Showing 5 changed files with 61 additions and 4 deletions.
diff --git a/src/promptflow/CHANGELOG.md b/src/promptflow/CHANGELOG.md
@@ -2,9 +2,16 @@
 
 ## 1.4.0 (Upcoming)
 
+### Features Added
+
+- [Executor] Calculate system_metrics recursively in api_calls.
+- [Executor] Add flow root level api_calls, so that user can overview the aggregated metrics of a flow.
+- [Executor] Add @trace decorator to make it possible to log traces for functions that are called by tools.
+
 ### Bugs Fixed
 
 - Fix unaligned inputs & outputs or pandas exception during get details against run in Azure.
+- Fix loose flow path validation for run schema.
 
 ## 1.3.0 (2023.12.27)
 
@@ -13,9 +20,6 @@
 - Add support to configure prompt flow home directory via environment variable `PF_HOME_DIRECTORY`.
   - Please set before importing `promptflow`, otherwise it won't take effect.
 - [Executor] Handle KeyboardInterrupt in flow test so that the final state is Canceled.
-- [Executor] Calculate system_metrics recursively in api_calls.
-- [Executor] Add flow root level api_calls, so that user can overview the aggregated metrics of a flow.
-- [Executor] Add @trace decorator to make it possible to log traces for functions that are called by tools.
 
 ### Bugs Fixed
 - [SDK/CLI] Fix single node run doesn't work when consuming sub item of upstream node

diff --git a/src/promptflow/promptflow/_sdk/schemas/_run.py b/src/promptflow/promptflow/_sdk/schemas/_run.py
@@ -48,6 +48,23 @@ def _validate(self, value):
             )
 
 
+class RemoteFlowStr(fields.Str):
+    default_error_messages = {
+        "invalid_path": "Invalid remote flow path.
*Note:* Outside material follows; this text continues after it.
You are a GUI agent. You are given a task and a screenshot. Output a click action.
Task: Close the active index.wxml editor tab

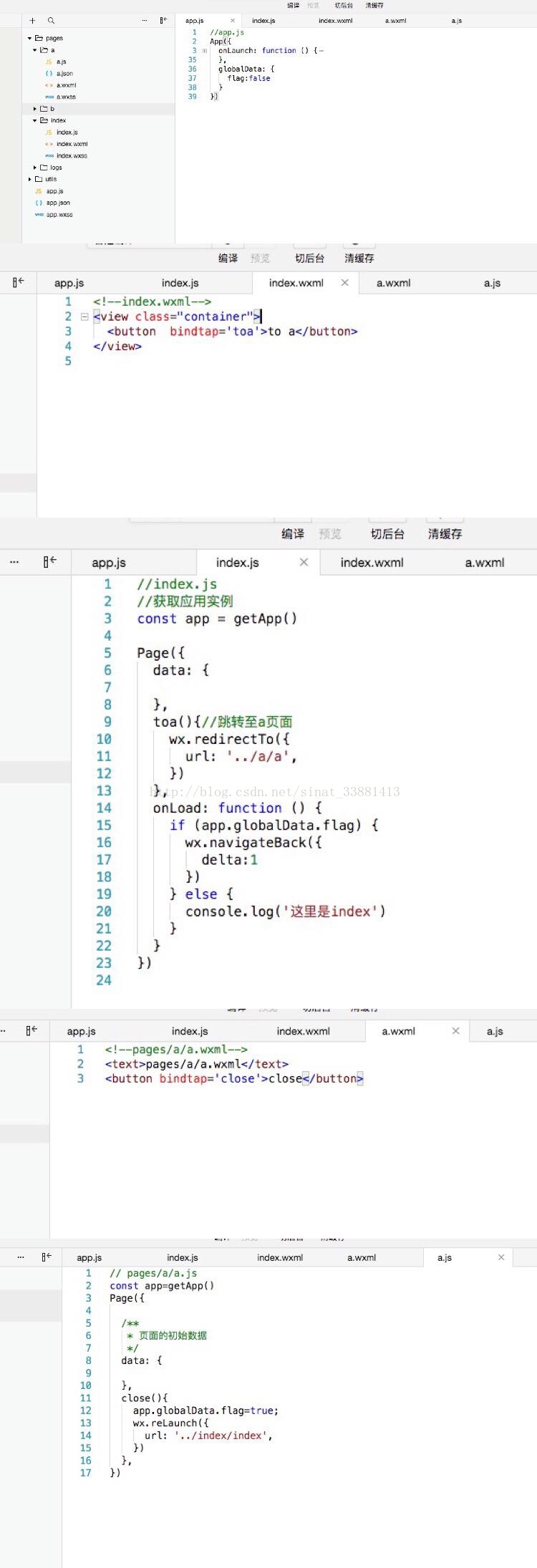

Currently only azureml:<flow-name> is supported",
+    }
+
+    def _validate(self, value):
+        # inherited validations like required, allow_none, etc.
+        super(RemoteFlowStr, self)._validate(value)
+
+        if value is None:
+            return
+        if not isinstance(value, str) or not value.startswith("azureml:"):
+            raise self.make_error(
+                "invalid_path",
+            )
+
+
 class RunSchema(YamlFileSchema):
     """Base schema for all run schemas."""
 
@@ -60,7 +77,7 @@ class RunSchema(YamlFileSchema):
     properties = fields.Dict(keys=fields.Str(), values=fields.Str(allow_none=True))
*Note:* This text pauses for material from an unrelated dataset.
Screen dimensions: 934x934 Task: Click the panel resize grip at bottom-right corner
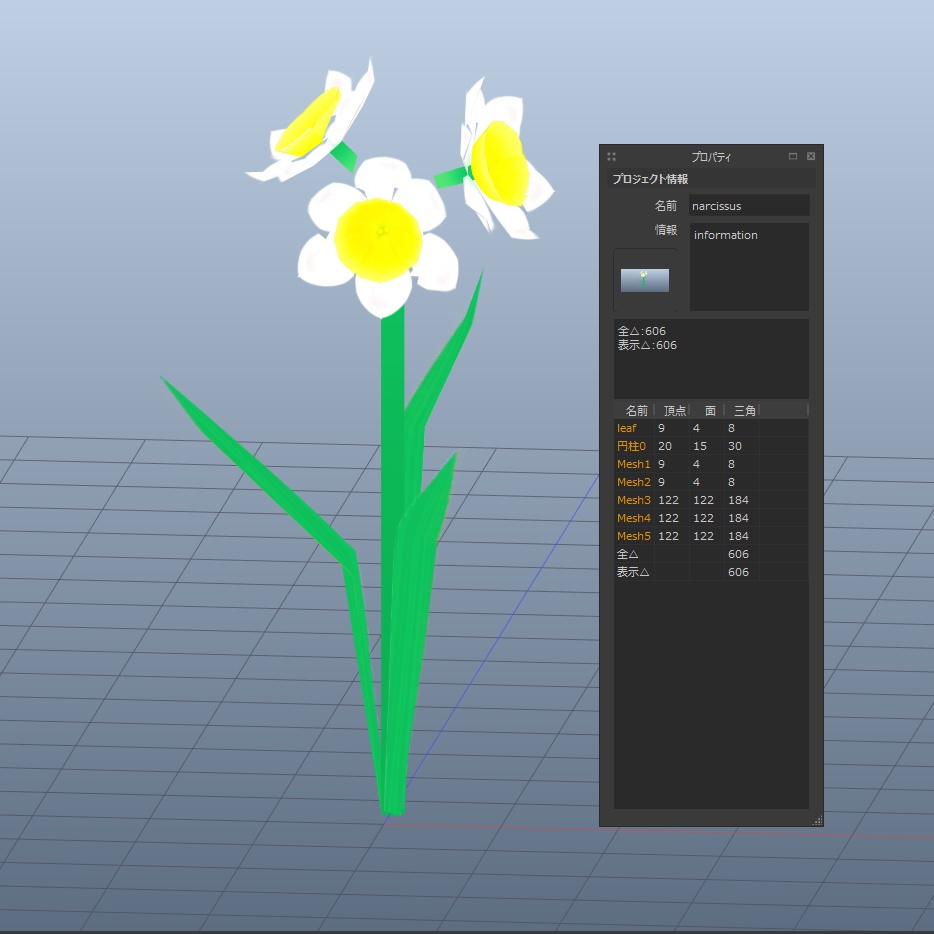click(817, 820)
     # endregion: common fields
 
-    flow = UnionField([LocalPathField(required=True), fields.Str(required=True)])
+    flow = UnionField([LocalPathField(required=True), RemoteFlowStr(required=True)])
     # inputs field
     data = UnionField([LocalPathField(), RemotePathStr()])
     column_mapping = fields.Dict(keys=fields.Str)

diff --git a/src/promptflow/tests/sdk_cli_test/unittests/test_run.py b/src/promptflow/tests/sdk_cli_test/unittests/test_run.py
@@ -94,6 +94,20 @@ def test_dot_env_resolve(self):
         run = load_run(source=source, params_override=[{"name": run_id}])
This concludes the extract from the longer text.